_SET TASKS_
**a.** In the passage on ballet dancers and their audiences, how long does the dancer's body demand before work can start?
**b.** List every distinct scholarly source cited by author and year in the passage on ballet dancers and their audiences.
**c.** Write the next part of the passage on ballet dancers and their audiences, picking up after its final sentence.

_SELECTION_
Regardless of momentary breakdowns, the dancer forces herself to feel the passion for her occupation (Satama, 2016) in order to ‘deliver’ onstage. Ballet dancers have been trained to force their material bodies to perform at an extremely high level regardless of how they are feeling. Hence, focussing on the ideal image of ballet enables dancers to overcome their physical limits. The following empirical extract captures the ways in which opening oneself to the audience and building mutual trust in this relationship offstage matters in the process of intersubjectivity development: The movement alone does not light a fire or touch [the spectator]. When the artist is most vulnerable and open, that is the moment when the artist touches the particular audience that is observing. That is when you realise that “this is it”—right here and now, this is when s/he opens up herself for me. (An ethnographic interview extract)
As the above quote exemplifies, intersubjectivity is the dialectical process of continually (re)constructing subjectivity in the presence of, and in relation to, another (Duncan and Elias, 2021) through inter-corporeal dynamics (Mandalaki, 2019), which connect the embodied agency of a dancer with an audience in the moment offstage.
Sometimes, the stage can be moved to environments outside the opera house, where unexpected audiences can be encountered. As described below, the embodied experience is a special one in unusual performance places. In these situations, the offstage–onstage and intersubjective dynamics of the individual and the collective (Duncan and Elias, 2021) become blurred, and dancers may feel like the audience comes closer to them, as one of the participants explains below: I will remember that moment forever. We were on a tour, and it was an unknown, little village. There was a dosser following our rehearsal on a park bench outdoors. After we had finished the rehearsal, he came to say to me that he had never seen anything so beautiful and thanked us for dancing. It felt unbelievably good, as we could evoke an experience in a normal person who had never seen ballet or visited opera. (An ethnographic interview extract) We sometimes chat with each other in these stretching positions. And when people pass by, they think that “oh, there is an exploded Barbie doll there”. The dancer living in his or her body is so extreme. It demands at least an hour before you can start working. You cannot just go and start talking, as I have done when I have done some hosting gigs. So, tuning your body is an ongoing and essential part of this whole process every day. (A photo-elicitation interview extract)

_SUPPLIED INFORMATION_
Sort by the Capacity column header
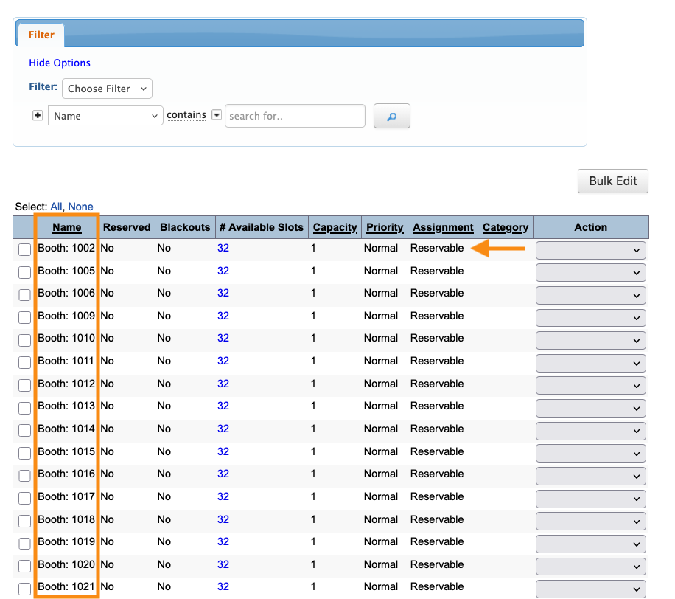point(335,227)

_ANSWERS GIVEN_
**a.** At least an hour.

**b.** Satama, 2016; Duncan and Elias, 2021; Mandalaki, 2019

**c.**
In the above excerpt, the dancer describes the interpretation of the audience passing by roughly using the extreme expression of ‘exploding Barbie dolls’, as dancers’ bodies stretch beyond the limits of what bodies are normally expected to do. Here, intersubjectivity materialises as a space in which recognition emerges as two people express their feelings and understandings – fully experiencing their subjectivity as stretching dancers in the presence of observing passersby (Benjamin, 2006). The fundamental aspect regarding the meaningfulness of the dancers’ work in relation to their audience seems to be constantly present in the dancers’ reflections as well. For one of the dancers, making art is valuable in its own right: One of my colleagues said that when she makes art, she thinks that she could make someone’s life better with that art. I replied that that’s superb, but I make a piece of art for myself because I enjoy it myself. I do like and enjoy performing for an audience. I do enjoy training all by myself, too. But somehow, it is a bit like a hobby, practicing without the audience. (An ethnographic interview extract)
However, the audience is what makes the dancers’ work professional, as the dancer reflects above. Without the audience, her work is mere rehearsing and not for real.
The dancer describes Figure 5 as follows:

A floating body in an unknown onstage space.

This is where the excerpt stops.